ノーベル経済学賞にサージェント氏とシムズ氏

ウォールストリートジャーナルは、受賞者であるふたりの米国人の功績を、いわゆる合理的期待形成理論を打ち出したことだけにとどまらず、統計学の応用によって、マクロ経済学は、「サージェント=シムズ以前」と「以降」に分類されるほどだとの称賛を引用しています。

一方、フィナンシャルタイムズは、インフレターゲットや量的緩和(QE2などの時間軸効果)のコミットなど、中央銀行の政策目標がガラス張りであることの良し悪しについての分析において、このふたりの受賞者の研究成果が大いに役立つことを指摘しています。

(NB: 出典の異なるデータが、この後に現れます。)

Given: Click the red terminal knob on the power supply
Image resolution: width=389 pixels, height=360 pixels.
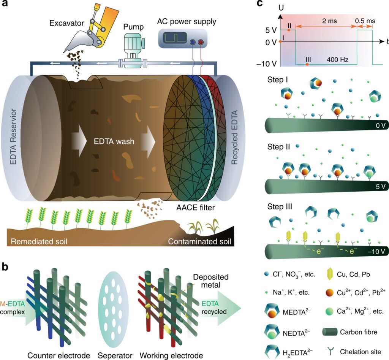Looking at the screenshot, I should pyautogui.click(x=200, y=42).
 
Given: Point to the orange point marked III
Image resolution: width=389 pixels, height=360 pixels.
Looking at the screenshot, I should pyautogui.click(x=307, y=64).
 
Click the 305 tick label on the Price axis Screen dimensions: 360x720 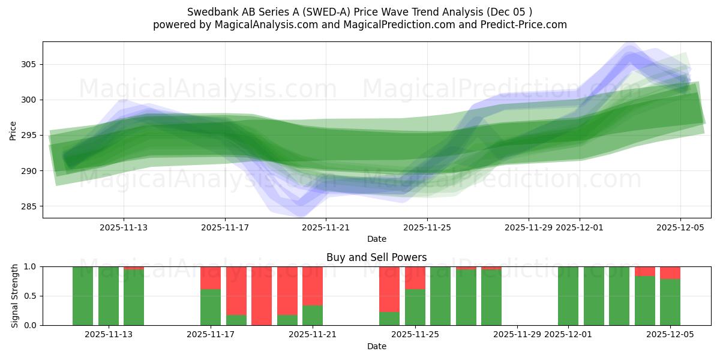(29, 64)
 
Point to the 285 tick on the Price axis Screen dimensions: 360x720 (29, 206)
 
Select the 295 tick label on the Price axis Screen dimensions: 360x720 (29, 136)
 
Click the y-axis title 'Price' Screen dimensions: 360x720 (13, 130)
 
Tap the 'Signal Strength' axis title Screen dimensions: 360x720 (15, 296)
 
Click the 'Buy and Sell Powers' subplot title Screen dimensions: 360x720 (376, 257)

財政・金融による恣意的な景気刺激策は、長期的には勿論、短期的にも意味が無いと説く、合理的期待理論は、レーガン政権下の経済運営に大きな影響を与えていた筈ですが、実際には、社会保障費などの削減以上に国防関係費が嵩むという経過を辿り、当時の米国経済は、オールド・ケインジアン的な枠組みで景気を回復させてしまいました。

80年代後半の我が国のバブル経済が崩壊してから、財政政策は平時経済では有り得ない程度の赤字を続け、昨今財政破綻の問題が起きている欧米諸国のどこよりも悪い水準に至るまでになっています。この20年間、合理的期待理論が日本経済の失速をどのように解説できるか?本質を穿つ難問ゆえ、別の機会に譲らせていただきたいと思います。

より現実的でわかりやすい実例は、リーマンショックからの米国経済の立ち直り、世界経済の立ち直りに、惜しみない財政・金融政策は、大いに貢献していたのではないかという観察です。幸いなるかな、労働市場も、金融市場の参加者も、サージェント氏が想定していたほど、合理的に行動はしていなかったということです。

しかし、それが長期的に、恒久的に有効ではない、、、、という至極当たり前のことが、欧米両側で発生している債務危機(ソブリン危機)です。

民間銀行の問題を国家権力(の協力)によって一時しのぎは出来た。が、問題の所在が国家権力のレベルに格上げされると難易度は比較になりません。

欧州通貨の相場については、一時しのぎで対円または対ドルで戻っているときは、売りから入るチャンスだと考えられます。収束にはかなりの時間を要し、相場の変動幅が大きい状況が意外と長く続くと予想します。